As the city of Castle Pines and the Castle Pines North Metro District approached the Sept. 30 closing date for a stormwater intergovernmental agreement, or IGA, an additional idea entered the conversation and altered the stormwater transfer timeline.
In a Sept. 26 board meeting, the metro district unanimously voted to authorize President Chuck Lowen to add an amendment to the stormwater IGA that would extend the document’s deadlines by 90 days.
The goal of this extension was to provide time to draft an IGA for the transfer of parks, trails and open spaces to the city before the stormwater agreement closes, Castle Pines City Manager Michael Penny said in a Sept. 21 meeting.
Penny said the decision to pursue a parks IGA before the stormwater IGA could simplify the process of granting easements. Easement dedications grant the right to cross or use someone else’s land, often for utility purposes.

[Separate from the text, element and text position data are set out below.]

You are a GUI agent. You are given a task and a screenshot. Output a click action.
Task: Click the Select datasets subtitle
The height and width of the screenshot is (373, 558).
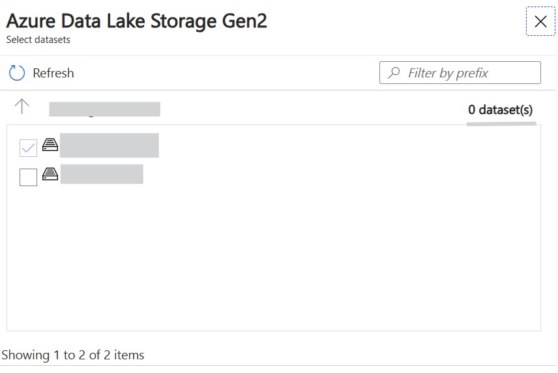point(38,40)
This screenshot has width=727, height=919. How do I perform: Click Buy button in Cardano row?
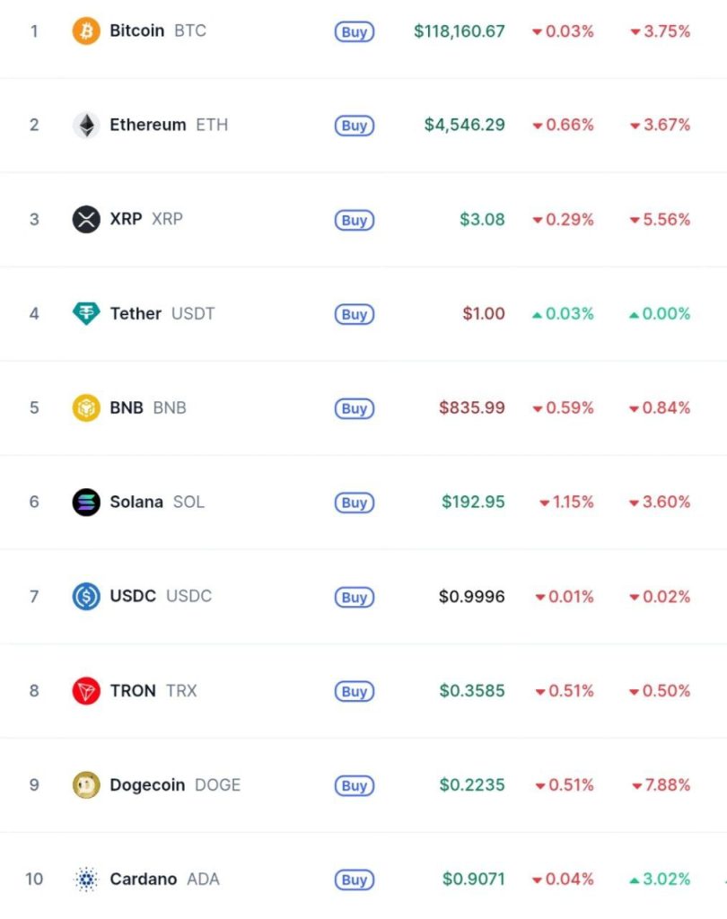pos(355,880)
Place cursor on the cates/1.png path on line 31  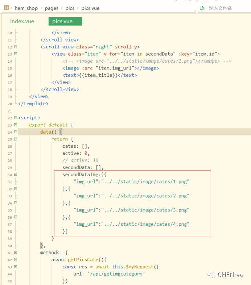[x=146, y=182]
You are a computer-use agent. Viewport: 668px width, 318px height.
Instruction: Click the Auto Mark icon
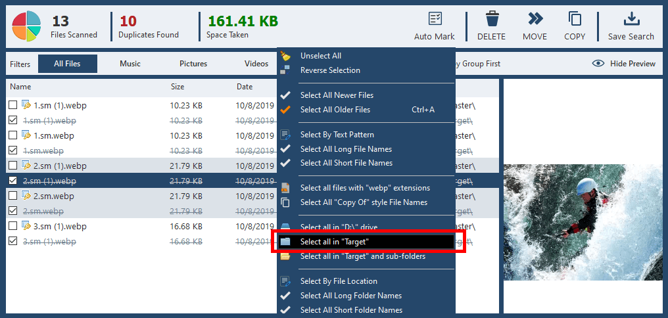pos(434,19)
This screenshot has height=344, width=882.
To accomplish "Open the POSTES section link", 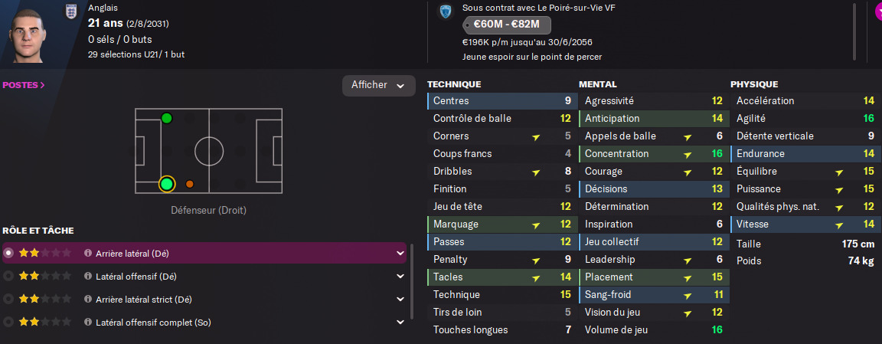I will pyautogui.click(x=24, y=85).
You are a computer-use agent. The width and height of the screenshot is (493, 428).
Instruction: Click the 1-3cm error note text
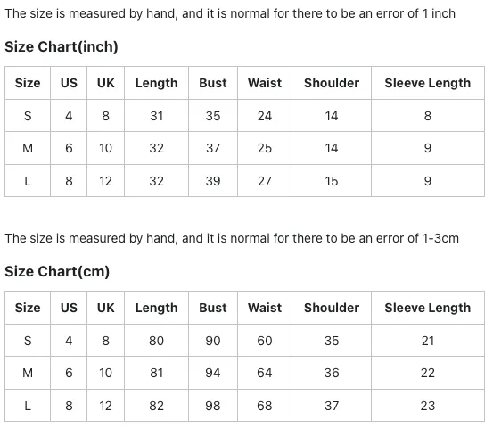pyautogui.click(x=232, y=238)
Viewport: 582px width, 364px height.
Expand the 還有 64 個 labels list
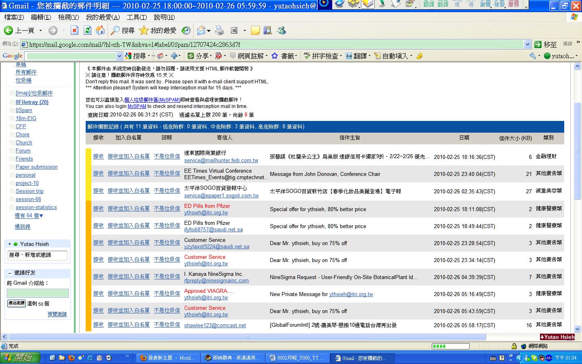point(29,216)
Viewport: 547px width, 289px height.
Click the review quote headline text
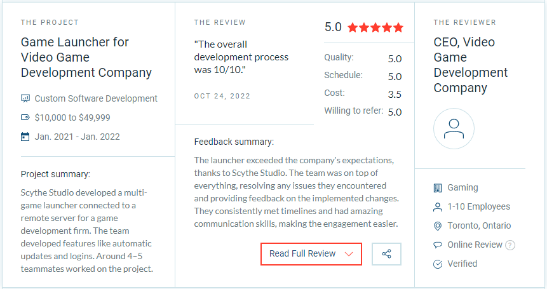click(x=241, y=57)
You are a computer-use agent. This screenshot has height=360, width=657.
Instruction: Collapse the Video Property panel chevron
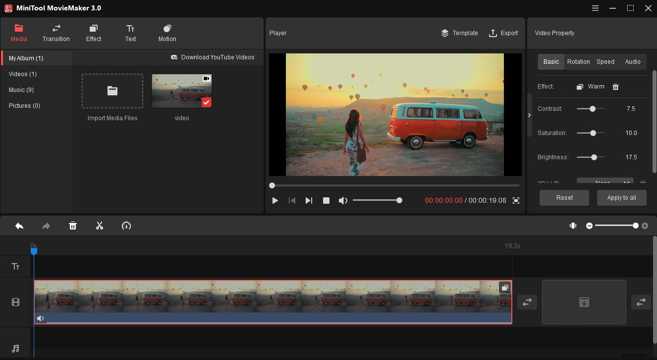tap(529, 115)
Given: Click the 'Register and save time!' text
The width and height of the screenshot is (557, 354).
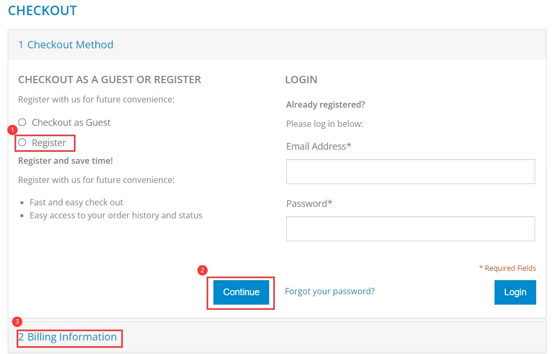Looking at the screenshot, I should pyautogui.click(x=66, y=161).
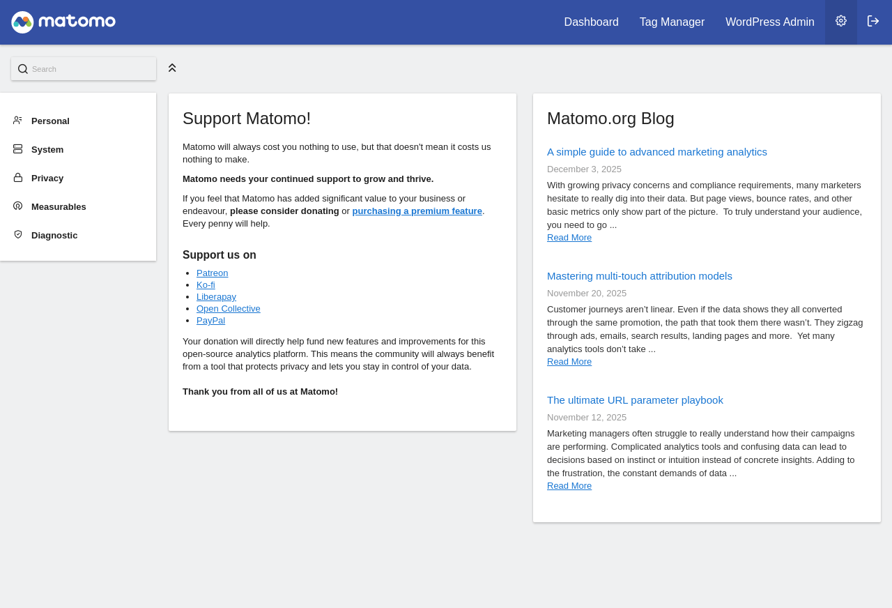Viewport: 892px width, 608px height.
Task: Expand the Personal menu section
Action: click(50, 121)
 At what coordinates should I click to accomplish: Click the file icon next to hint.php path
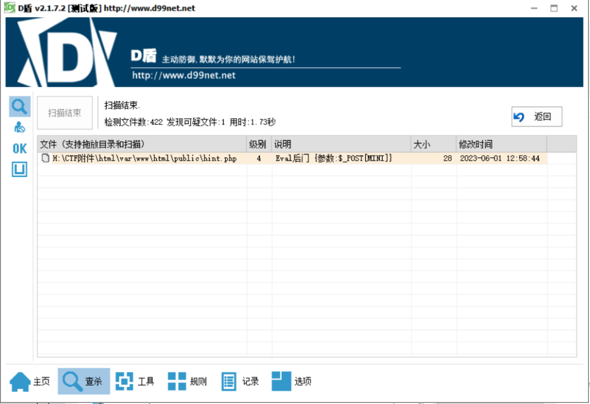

The original stormwater IGA stated the metro district would grant easements to the city, giving city staff the right to use the district’s property for the provision of stormwater services. Penny said this easement dedication process would cost both the city and the district legal fees and require time from their staffs.
But since a significant amount of metro district’s stormwater infrastructure is located on parks, trails and open spaces property, Penny said it would be more efficient to deed these properties to the city before spending unnecessary time and money on granting easements.
Then, the city would grant necessary easements back to the metro district or its partners for a future water and sewer inclusion, he said.
“The purpose of the extension would be to allow the conversation to happen really around: Do we collectively want to go ahead and dedicate the easements under the stormwater IGA for the stormwater IGA maintenance? Or do we want to deed the properties in the parks IGA, and then identify where the water and sewer easements need to be?” Penny said.
According to Penny, deeding the properties first would prevent both bodies from wasting taxpayer’s dollars on granting easements that would be short-lived, assuming the board eventually intends to transfer parks, trails and open space property to the city anyways.
Interim District Manager Nathan Travis said transferring parks, trails and open spaces to Castle Pines would also give the district a large advantage in their water and wastewater inclusion process.
“It’s becoming more and more clear that we’re going to have a pretty decent lag in time before we’re able to really move forward with an inclusion, and there are a lot of things… related to the parks and open space that are hurdles that need to be cleared anyway,” he said. “So, the more we can clean that stuff up, the more we can define those easements, the smoother it’s going to be for us moving into a potential inclusion with another district.”
The district’s attorney, Kim Seter, said he envisions the district transferring stormwater responsibility and funds to the city during the extension period, with easement details and decisions to be determined based on the parks IGA.
Seter said he will work with the city’s attorney to create a final parks IGA draft and hopes to bring it to vote on during the Oct. 24 CPNMD board meeting.